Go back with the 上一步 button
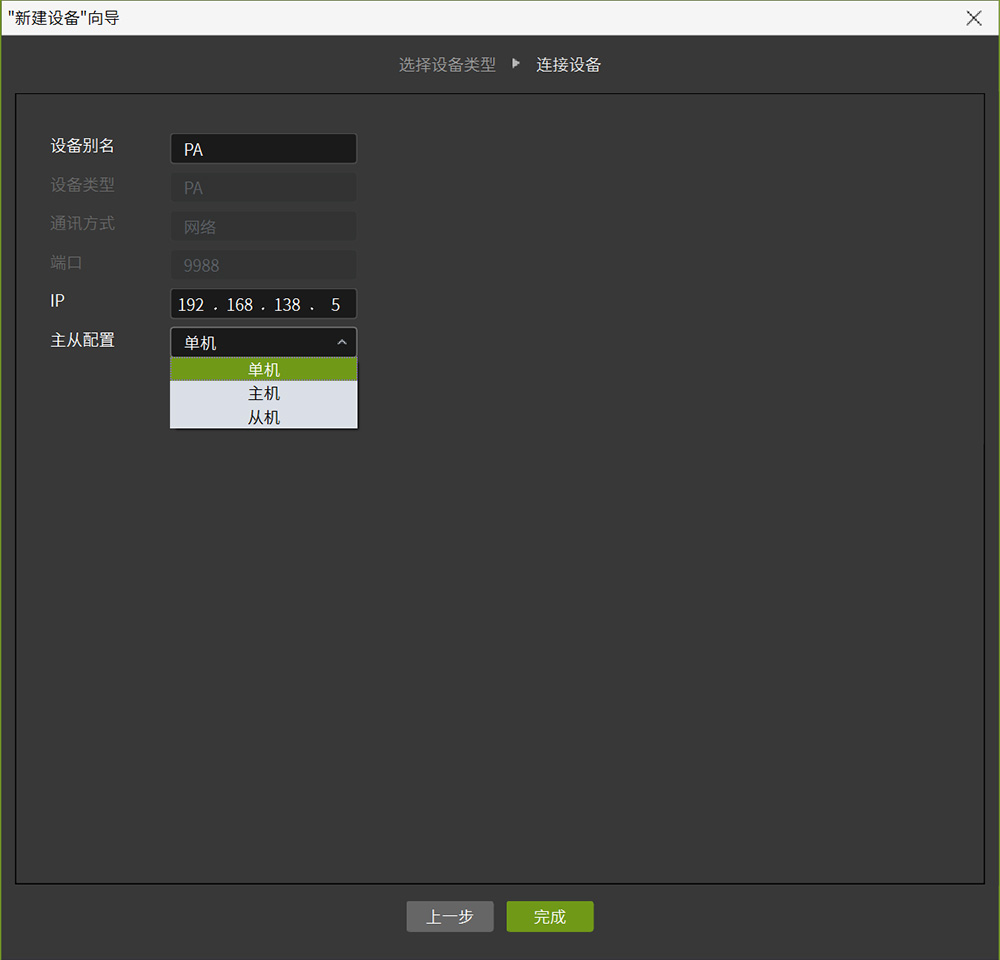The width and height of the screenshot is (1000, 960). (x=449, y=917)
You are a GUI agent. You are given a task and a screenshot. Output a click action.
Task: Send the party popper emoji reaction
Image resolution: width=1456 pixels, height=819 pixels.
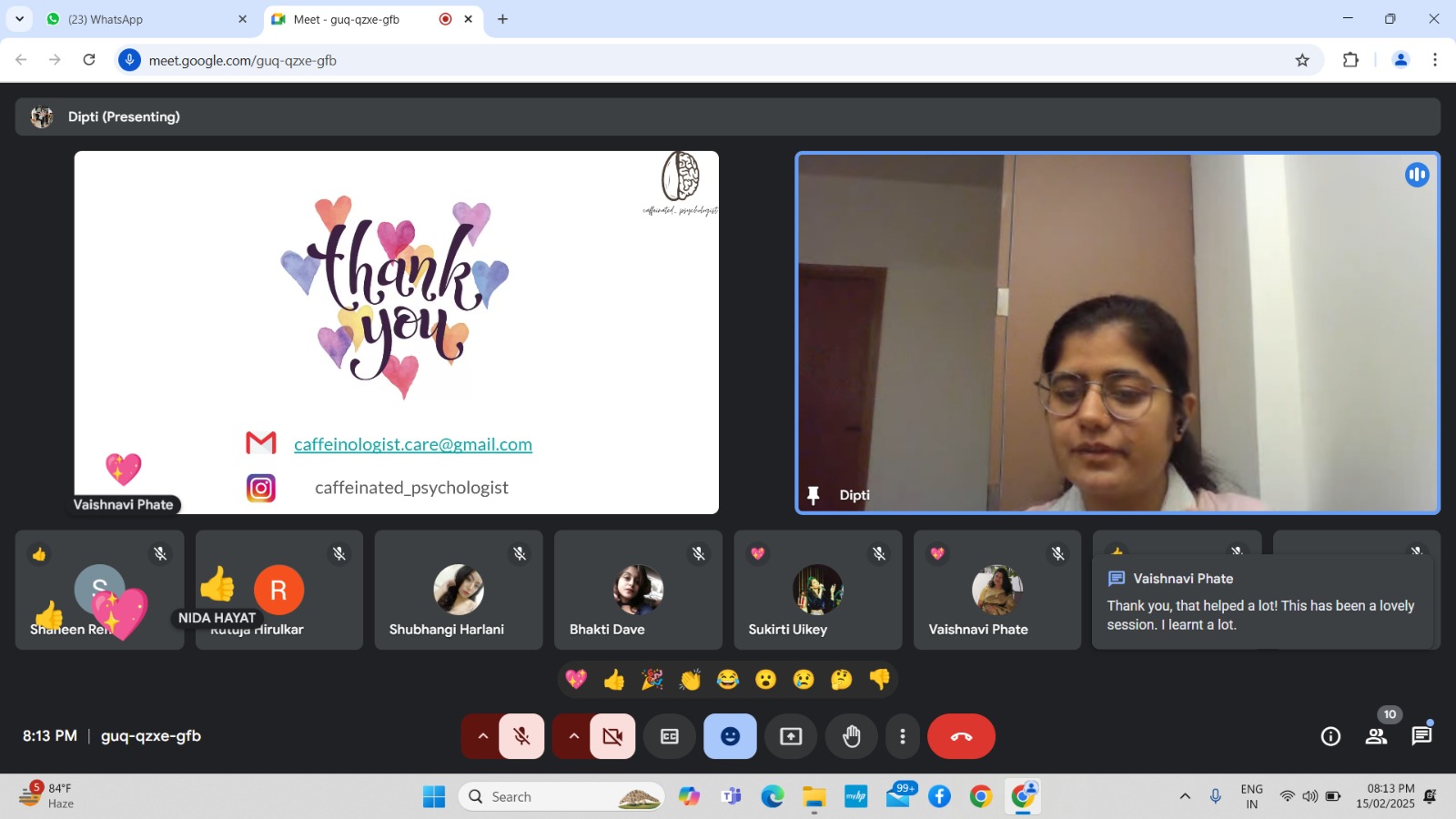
•••••
▸ **TASK**
Reproduce all the records verbatim, excluding images.

▸ **ANSWER FOR THIS EXERCISE**
Go back with the 上一步 button
The width and height of the screenshot is (1000, 960). (x=449, y=917)
You are a GUI agent. You are given a task and a screenshot. Output a click action.
Task: Send the party popper emoji reaction
Image resolution: width=1456 pixels, height=819 pixels.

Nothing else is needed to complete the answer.